Forti dell’esperienza dell’anno passato, in cui il tema del campus è stato il rapporto tra uomo e mare, cercando di evidenziare gli aspetti di questa convivenza fatta di svago per molti, ma di lavoro e fatiche per molti altri, quest’anno si punterà invece, nello specifico al rapporto dell’uomo e la natura nel ravennate, luogo nei secoli trasformato da zona paludosa, a capitale di impero, a polo chimico industriale e turistico.

Numerose le escursioni in canoa e bicicletta lungo le valli, in barca a vela, e in gommone nei tratti di mare di fronte al delta del Po, in oasi naturalistiche per conoscere la vita nelle zone umide, e nella sala operativa della Capitaneria di Porto di Ravenna per conoscere il lavoro quotidiano di controllo che viene fatto.

Durante il campus verrà inoltre fatto un piccolo corso di BLS e primo soccorso, non tanto per creare mini bagnini, ma per parlare dell’importanza della conoscenza e della partecipazione attiva, come strumento di miglioramento della qualità della vita.

Ampio spazio anche all’attività subacquea che assieme alle altre attività di mare, diventa uno strumento di conoscenza in più oltre al divertimento puro.

La collaborazione con i circoli vela e canoa delle leghe UISP locali, ci dà la possibilità di vivere questi nostri territori veramente in 3D, in modo da lasciare ricordi importanti, nel bagaglio delle esperienze.
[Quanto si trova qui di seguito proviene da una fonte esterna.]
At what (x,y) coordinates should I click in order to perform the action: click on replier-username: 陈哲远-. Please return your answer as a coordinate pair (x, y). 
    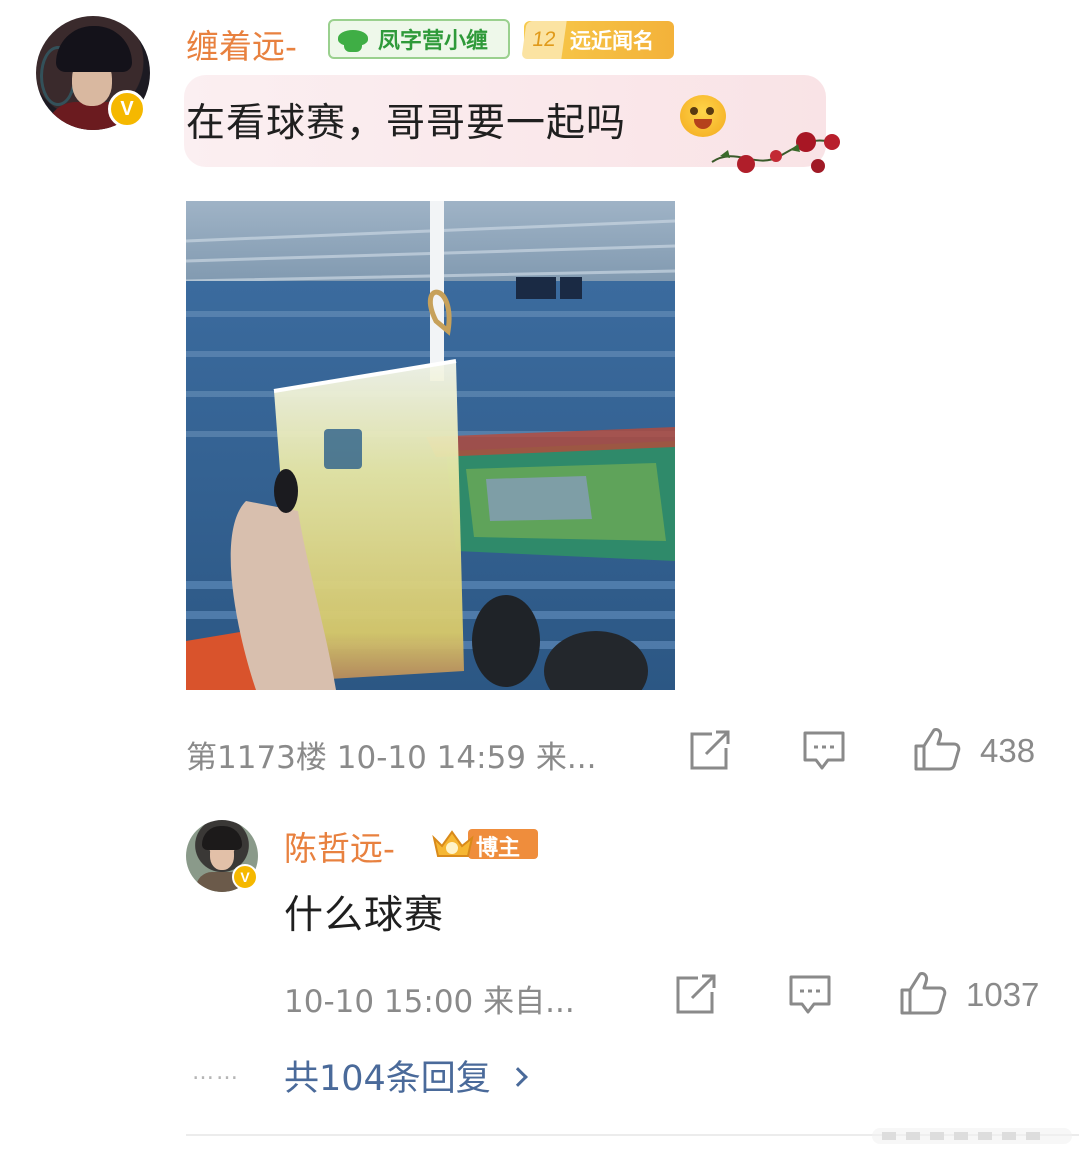
    Looking at the image, I should click on (340, 846).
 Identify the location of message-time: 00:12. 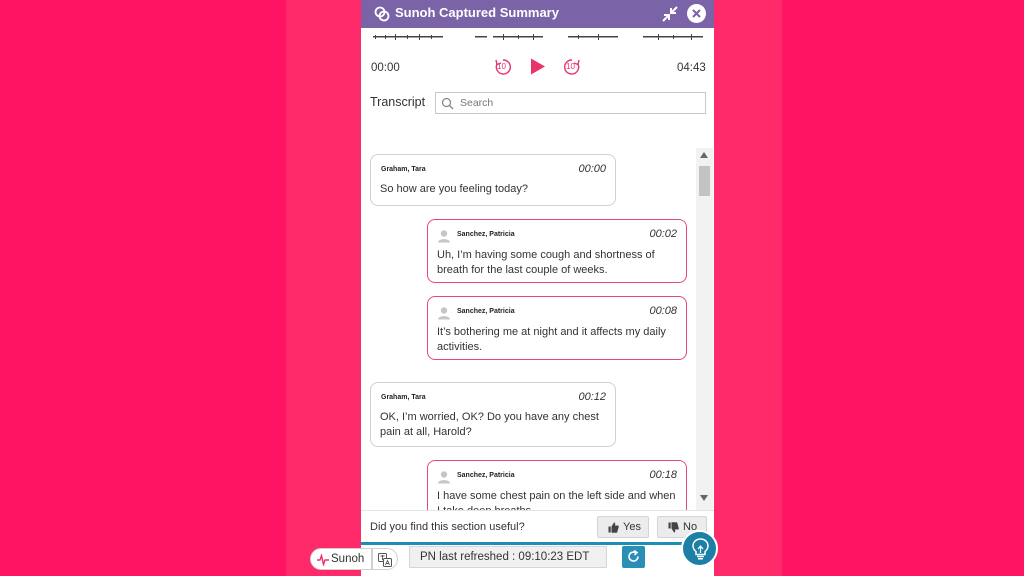
(592, 397).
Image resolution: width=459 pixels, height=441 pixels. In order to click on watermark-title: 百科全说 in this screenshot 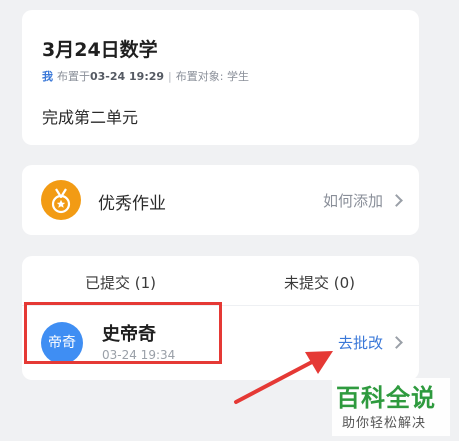, I will do `click(386, 398)`.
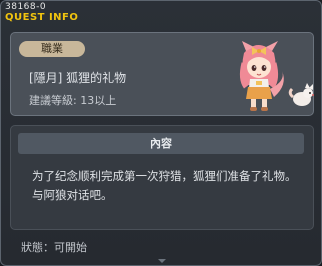 This screenshot has height=266, width=322. I want to click on chevron-down-icon, so click(162, 261).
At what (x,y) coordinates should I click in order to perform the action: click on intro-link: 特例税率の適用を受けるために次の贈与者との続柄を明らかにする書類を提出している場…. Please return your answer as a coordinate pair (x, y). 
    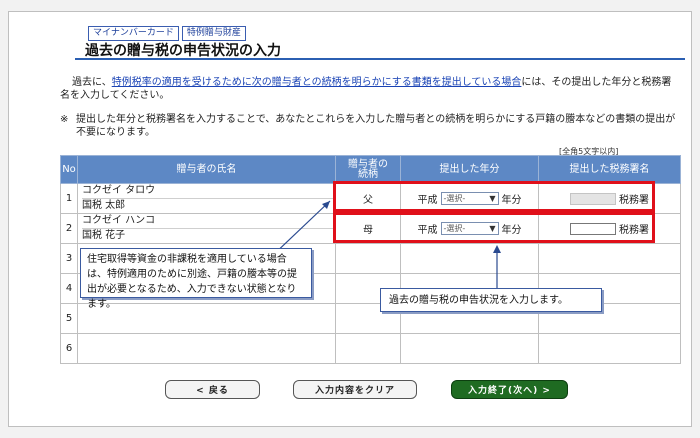
    Looking at the image, I should click on (317, 82).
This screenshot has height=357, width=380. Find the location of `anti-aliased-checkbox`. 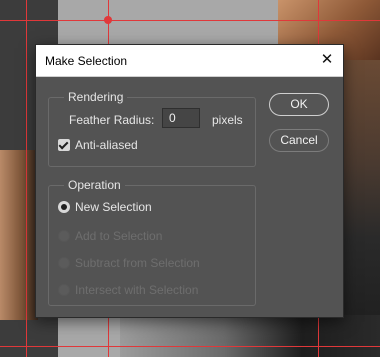

anti-aliased-checkbox is located at coordinates (64, 145).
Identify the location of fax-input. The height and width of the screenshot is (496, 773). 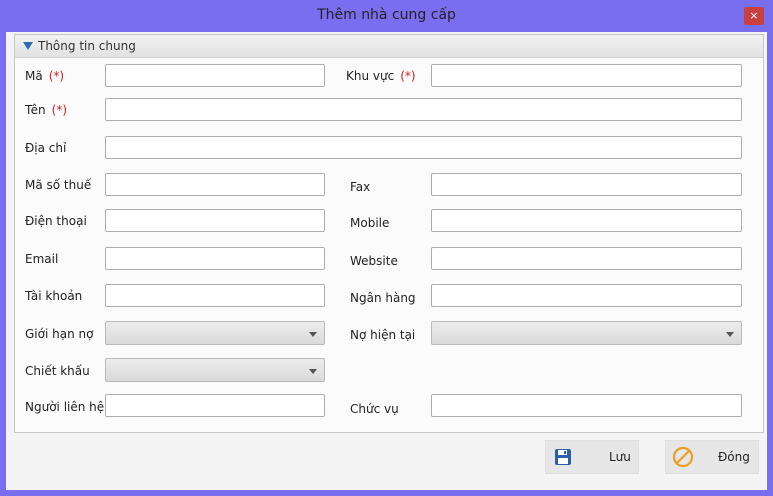
(586, 184).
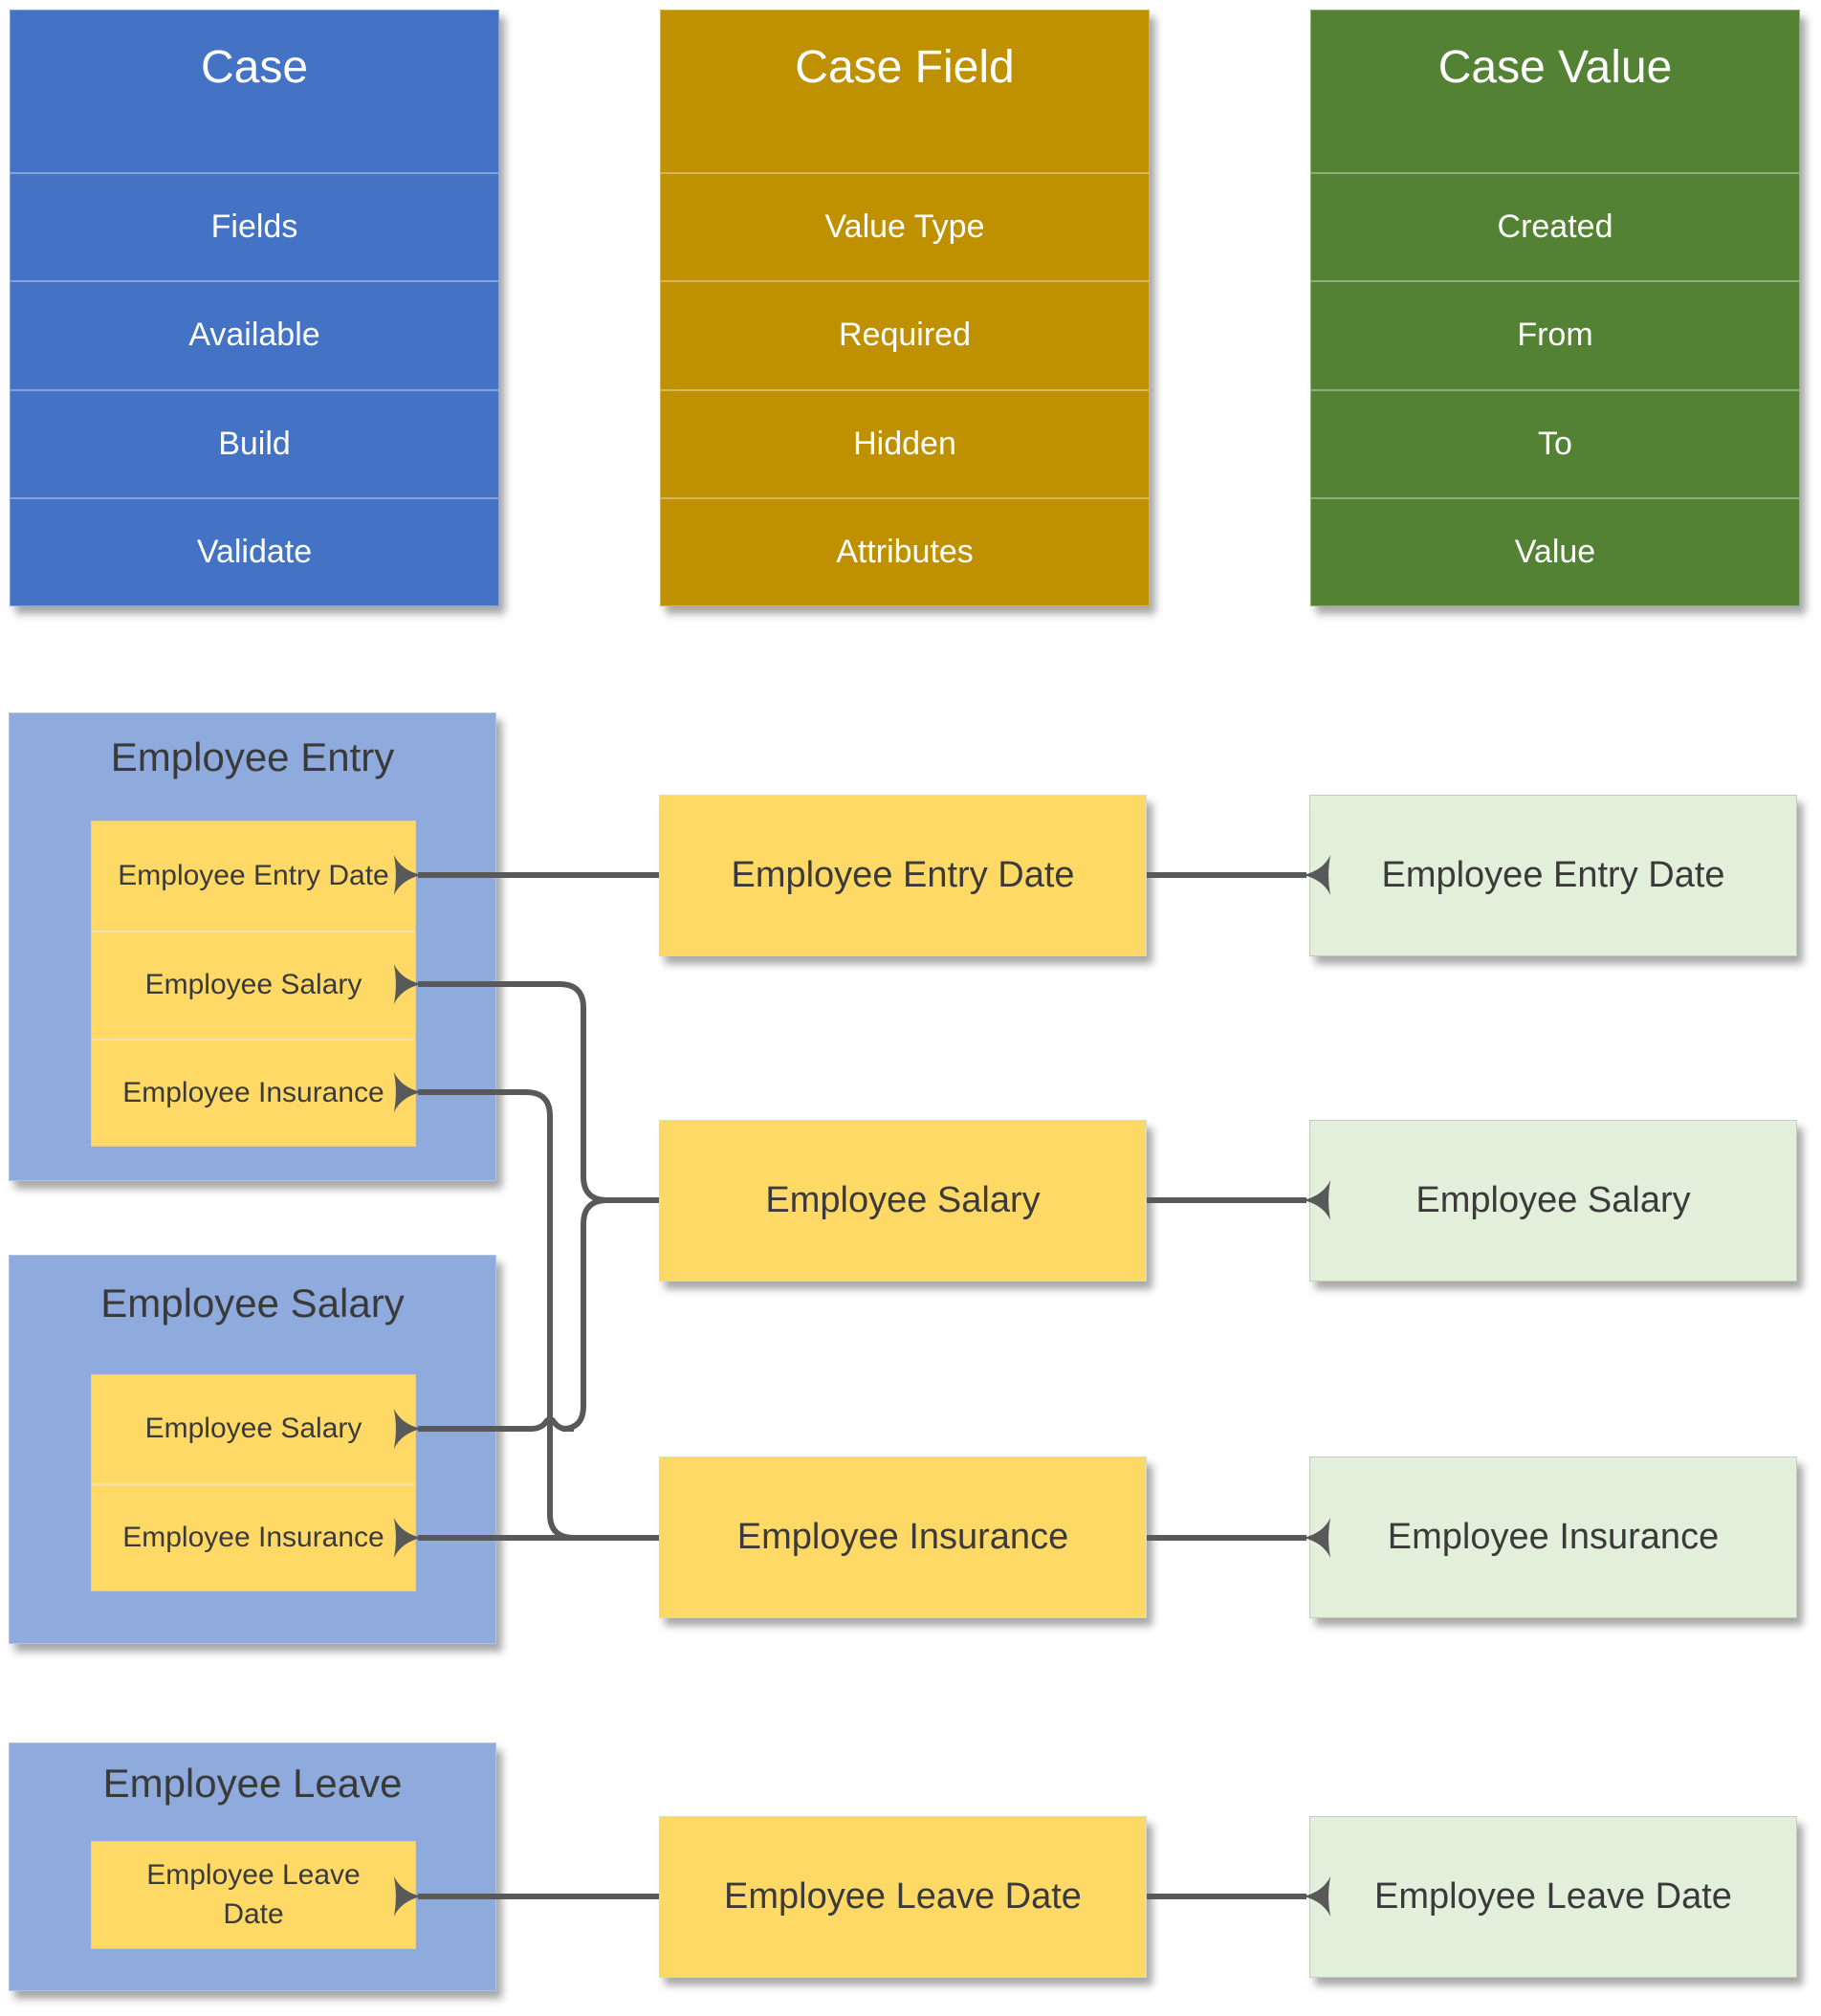 This screenshot has height=2016, width=1821. Describe the element at coordinates (1553, 1538) in the screenshot. I see `case-value-box: Employee Insurance` at that location.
17 i ragazzi coinvolti, provenienti da Emilia Romagna, Trentino, Veneto e Toscana, tra cui anche 2 ragazzi affetti da sindrome di down, che sempre con il Circolo Subacqueo Ravennate, da due anni partecipano al progetto Nemo, un’occasione per fare della subacquea un “luogo” aperto dove nessuno include nessuno, ma ognuno, assieme agli altri, trova il proprio spazio.